Last week we installed some low voltage linear lighting in some display cases in a library. We removed some old fluorescent strips which were existing and used the original circuit and 2 switches that controlled the lights.
The new lights, which were supplied by the building manager, is a 24 volt system. It now consists of 2 600 watt transformers with built in circuit breakers feeding approx. 10' of lighting per transformer.
Everything fired up fine, then I get a call the lights are out. It turns out the breaker has tripped. I check the load on the circuit and each transformer is drawing about 3.5 amps, total circuit 7 amps. So I decide to change the older SqD QO bolt on breaker.
After changing the breaker I'm discovering that the circuit still trips especially when I rapidly turn the switches on and off and not 1 particular switch. Either switch being turned on and off rapidly will cause this to trip.
I need to return tomorrow morning before the library opens to dig a little deeper. I'm wondering if a problem on the neutral might be the problem however there does not seem to be a logical explanation. The wiring is BX in very good shape (the building is about 30 years old).

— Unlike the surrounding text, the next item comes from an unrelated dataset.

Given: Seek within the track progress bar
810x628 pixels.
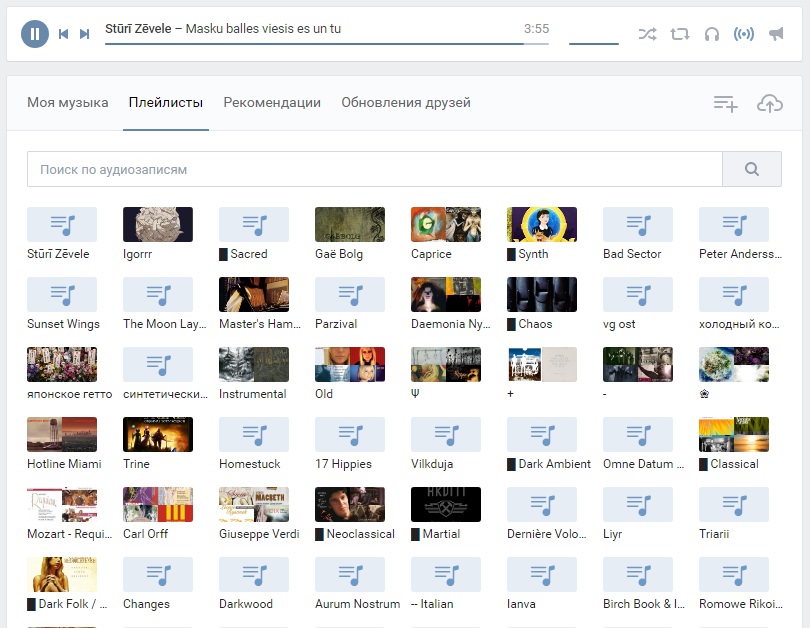Looking at the screenshot, I should tap(326, 43).
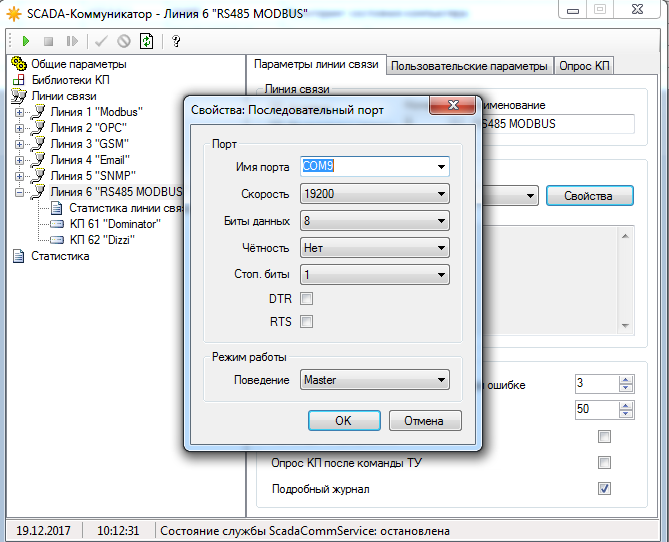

Lee You need to provide more info. 1 Are the transformers 120/24 volts? Are they on the same circuit? 2 "It now consists of 2 600 watt transformers with built in circuit breakers feeding approx. 10' of lighting per transformer" Is this the breaker that tripped or the line circuit breaker? 3 What size is the circuit breaker? 4 Is the amperage measured on the 120 volt side?
These types of transformer can draw large inrush currents. Sometimes 40 x FLA. If you have a good voltmeter you can measure the max current and see.
I'm with Bob and Tom here.... You probhably notice a "ping", or "pong" when you flip the switch? How many watts are you running on each transformer?
Are you using a decent "lighting" Transformer, or one of those buck and boost T's with a few modifcations of adding CB's from a "Manufacturer". Some of the cheaper ones will just modify a buck and boost. That will give them a very high in-rush. (As they were designed for power, not lighting...) You can try the breaker suggested, or if possible use a dimmer to ramp up the switching current, or switch seperate.